Wild Wetlands: Mammals

Rivers and wetlands provide both an ideal home for a wide variety of mammals.


Otters are closely associated with wetlands and can be found on many of our major rivers and their tributaries. They will feed in the river on fish and invertebrates such as crayfish and then generally lie up during the day in one of their ‘holts’ amongst tree roots or in the riverbank.

Otters don’t just need rivers though, they also need the adjoining wetlands, marshes and wet woodland up to 5km from the main watercourse to rear their young and to provide a year round supply of food, including amphibians, small mammals and invertebrates.

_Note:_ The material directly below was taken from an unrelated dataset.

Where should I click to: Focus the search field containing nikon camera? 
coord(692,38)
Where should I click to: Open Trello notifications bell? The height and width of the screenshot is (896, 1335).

Look out for otter spraints (sweet smelling and often containing fish scales) on prominent tree saddles, rocks and spits of land along the river edge, prints in soft mud (they have five toes, webbed feet and typically over 5cm across), otter slides on the river bank and rolling places in riverside vegetation.

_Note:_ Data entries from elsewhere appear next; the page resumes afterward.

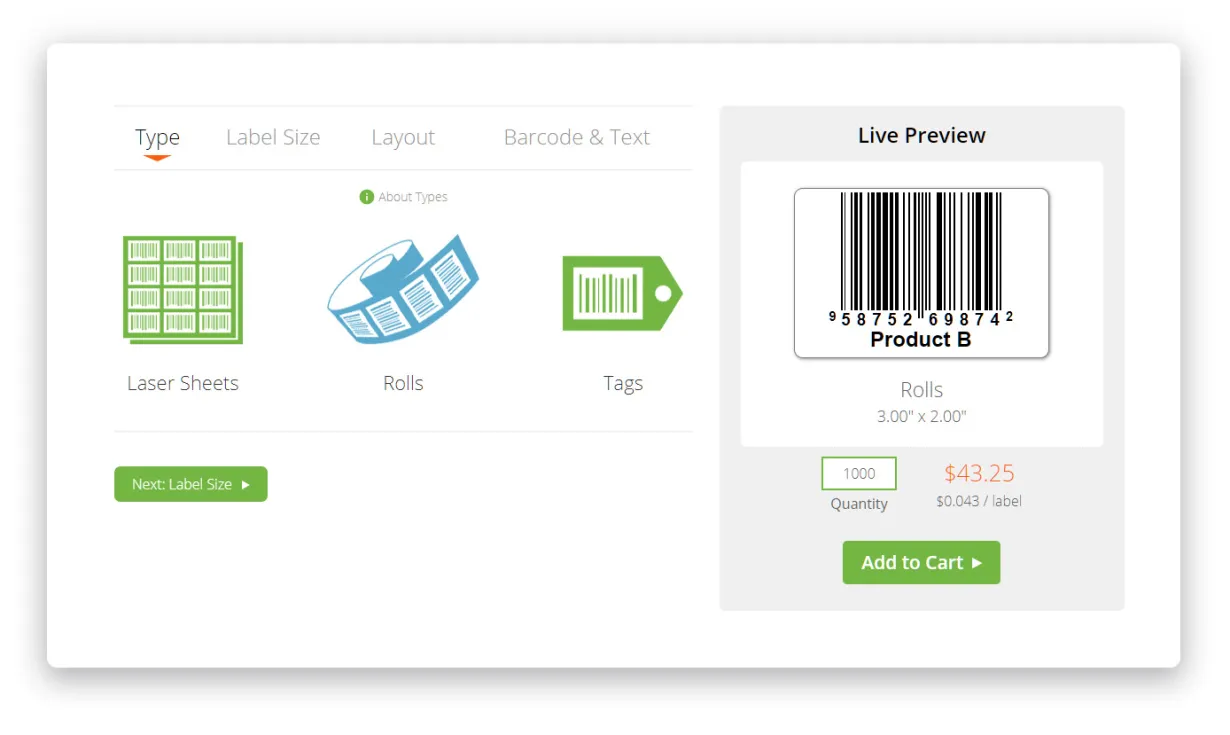The height and width of the screenshot is (735, 1230).
Task: Click the green About Types info icon
Action: (x=366, y=197)
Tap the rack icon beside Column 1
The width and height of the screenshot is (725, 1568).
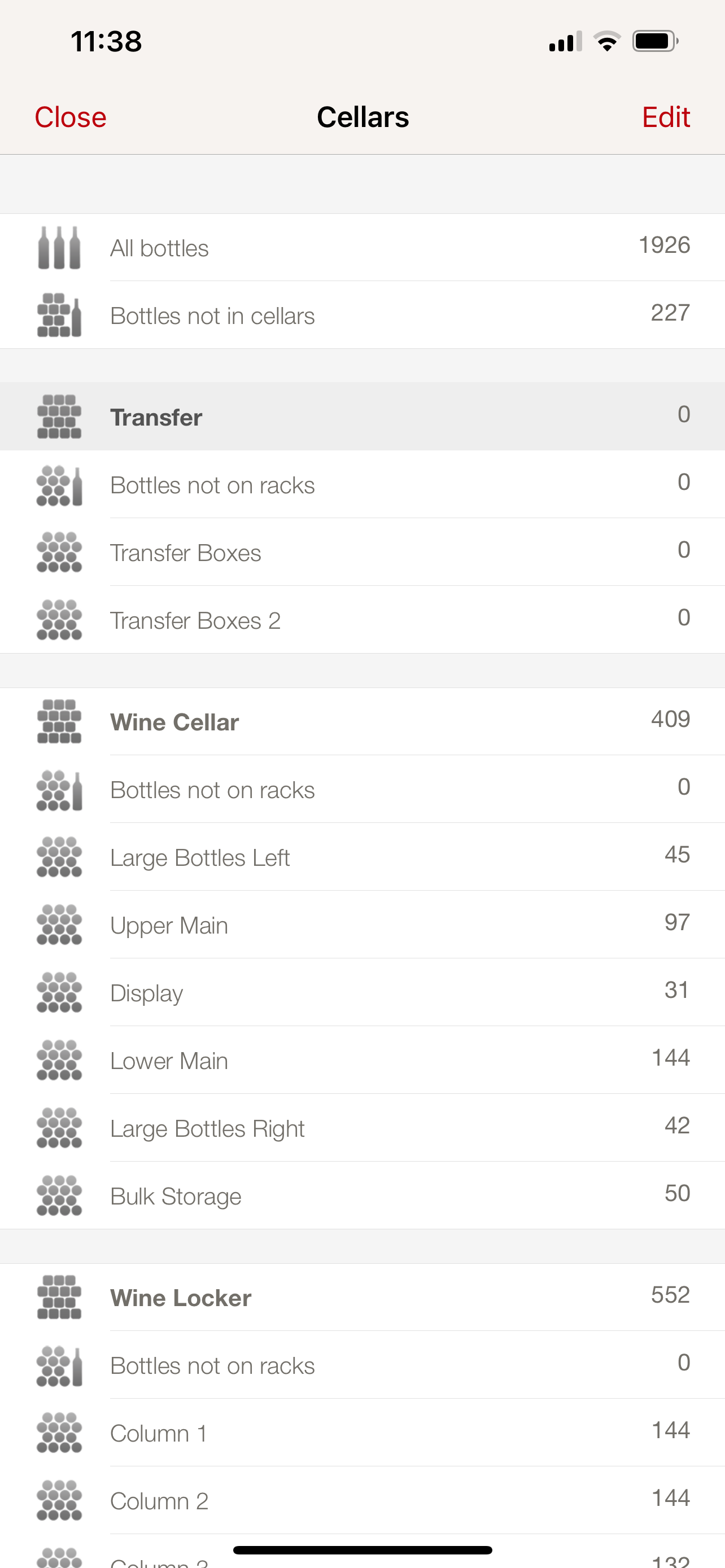point(59,1433)

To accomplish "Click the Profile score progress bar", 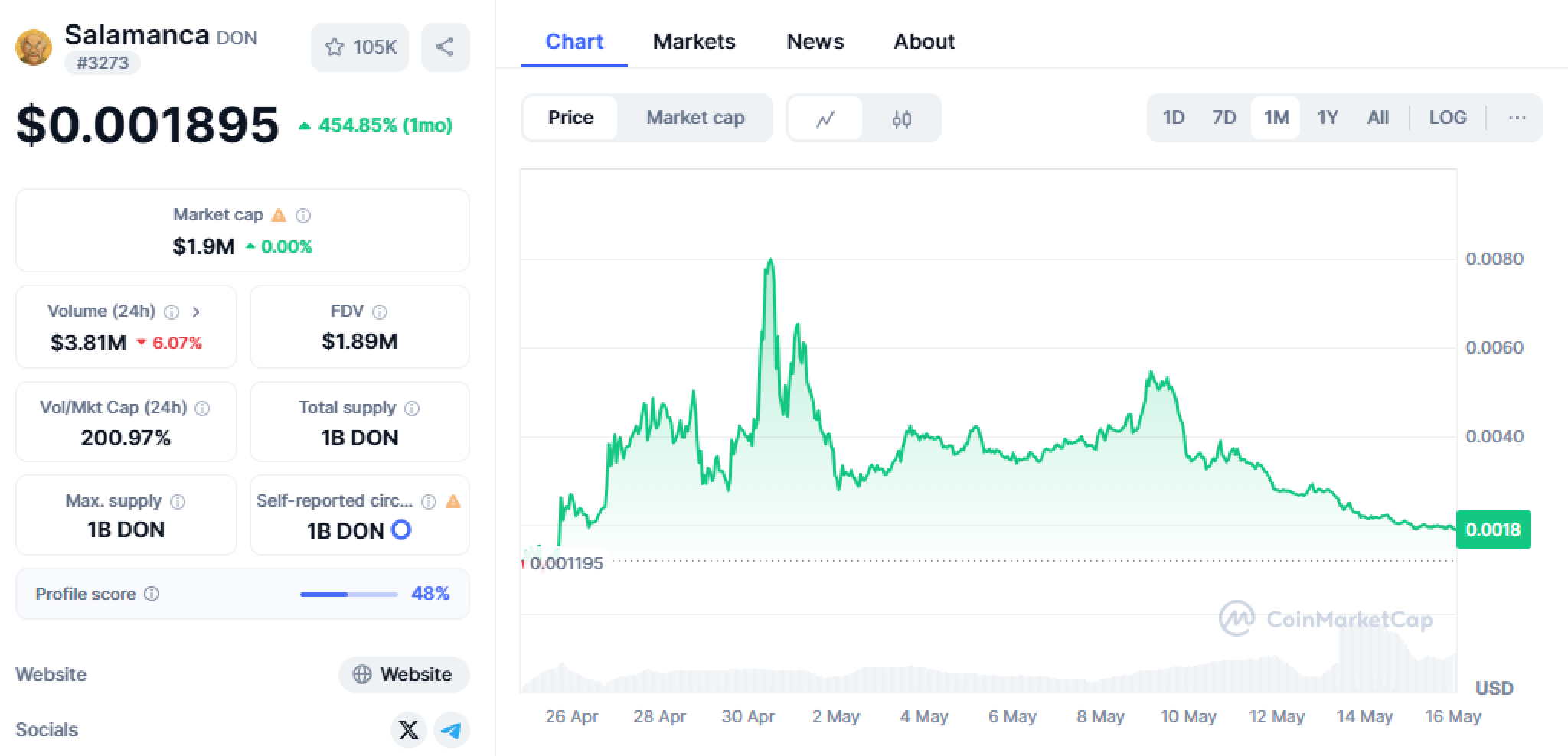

After a long absence, otters are once again found all along the River Tame.

Water shrews

Water shrews like unpolluted streams, rivers, ponds and ditches and are good swimmers. They can often be seen scurrying along riverbanks with their long noses twitching, as they smell the air for insects. They are bigger than our other shrew species and have a very dark upper body and lighter lower body with a row of stiff hairs along the underside of their tail and hind feet to aid swimming.

Water voles

Water voles have suffered a huge decline due to loss of habitat and predation by mink and stoats. They like lowland rivers, streams, ditches and ponds where they graze on the bank side vegetation. Listen out for the characteristic ‘plop’ as they dive for cover.

See what we are doing to encourage the return of this iconic wetland animal.

American Mink

Mink have successfully colonised most parts of Britain after escaping, or being released, from fur farms, much to the detriment of our native wildlife, particularly water voles. It is now thought that they are not the reason otters declined (an otter is twice the size of a mink!) but merely capitalised on the otters decline.

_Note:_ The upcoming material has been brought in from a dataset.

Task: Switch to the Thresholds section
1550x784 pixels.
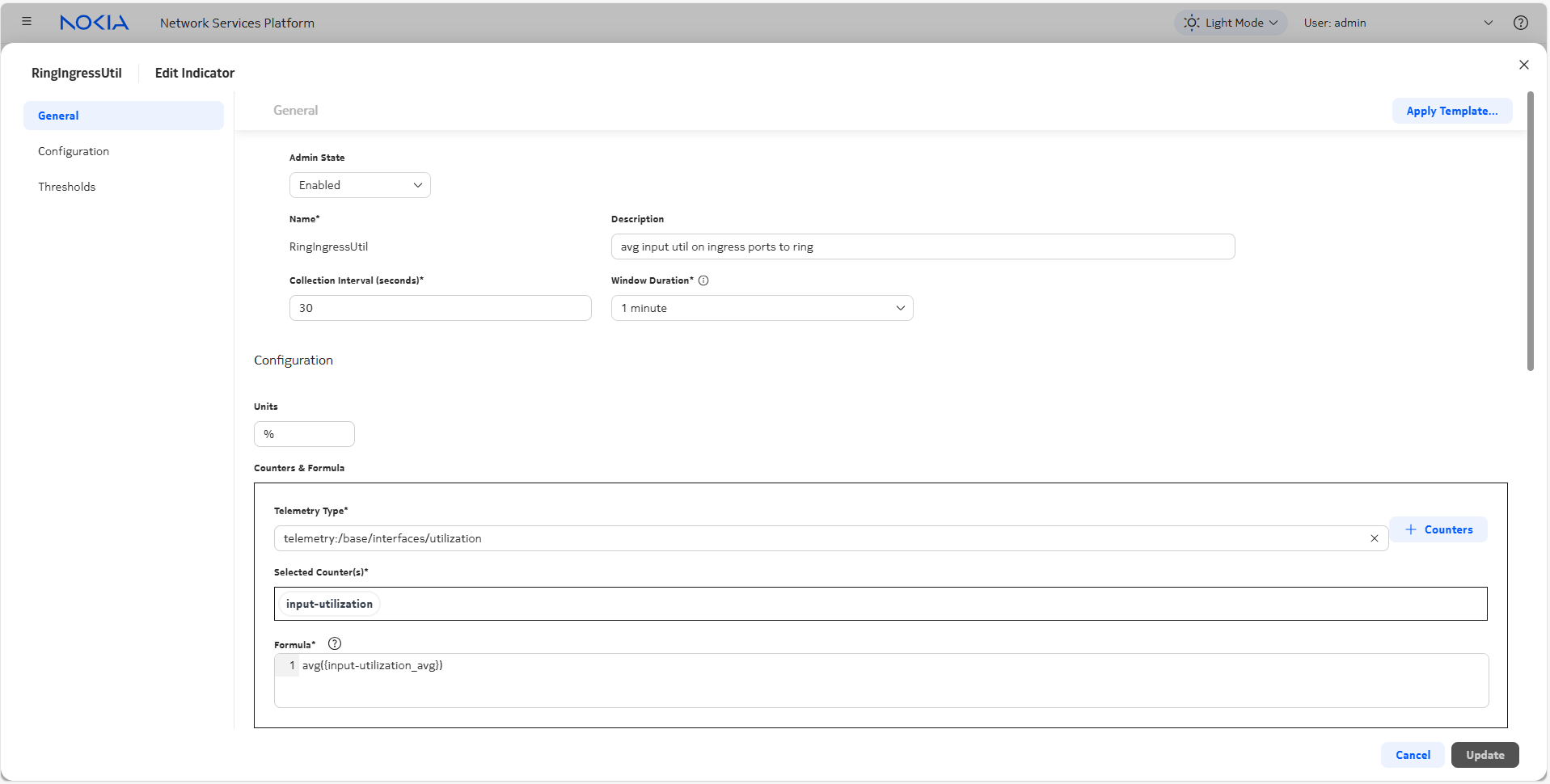Action: 67,187
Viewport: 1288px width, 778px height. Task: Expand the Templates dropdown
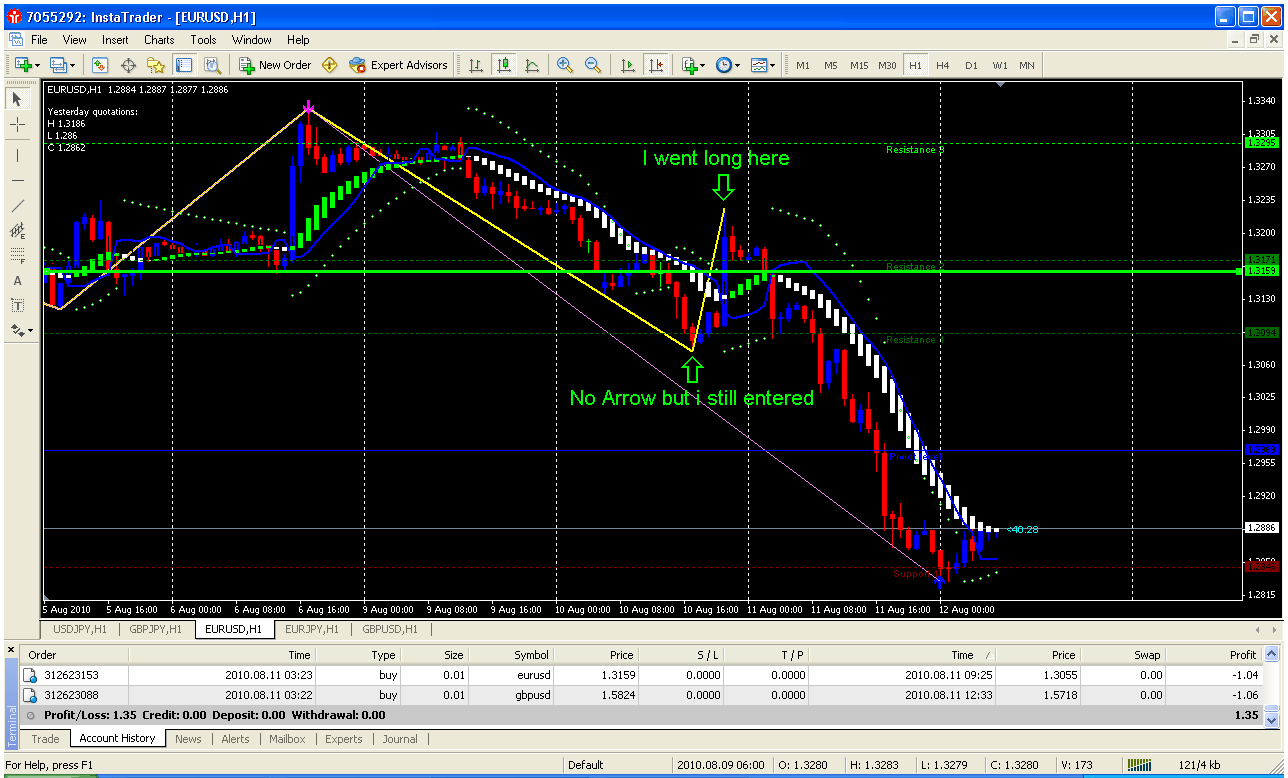(763, 65)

There are several species of bat that live along rivers and in wetland areas. The barbestelle, pipistrelle (55 kHz), Daubenton’s and the noctule are the common ones. The daubenton’s bat is known as the ‘water bat’ because it skims along the water surface catching flies with its feet and tail membrane.


Muntjac are a common sight along the valley. These small Chinese deer were introduced in the early 20th Century to deer parks, but have since escaped into the wild. They are usually solitary and, unlike native deer, can breed at any time of year.

You may also find traces of fox and badger along the riverbank, attracted there by the abundance of wildlife. Look out for prints and scats.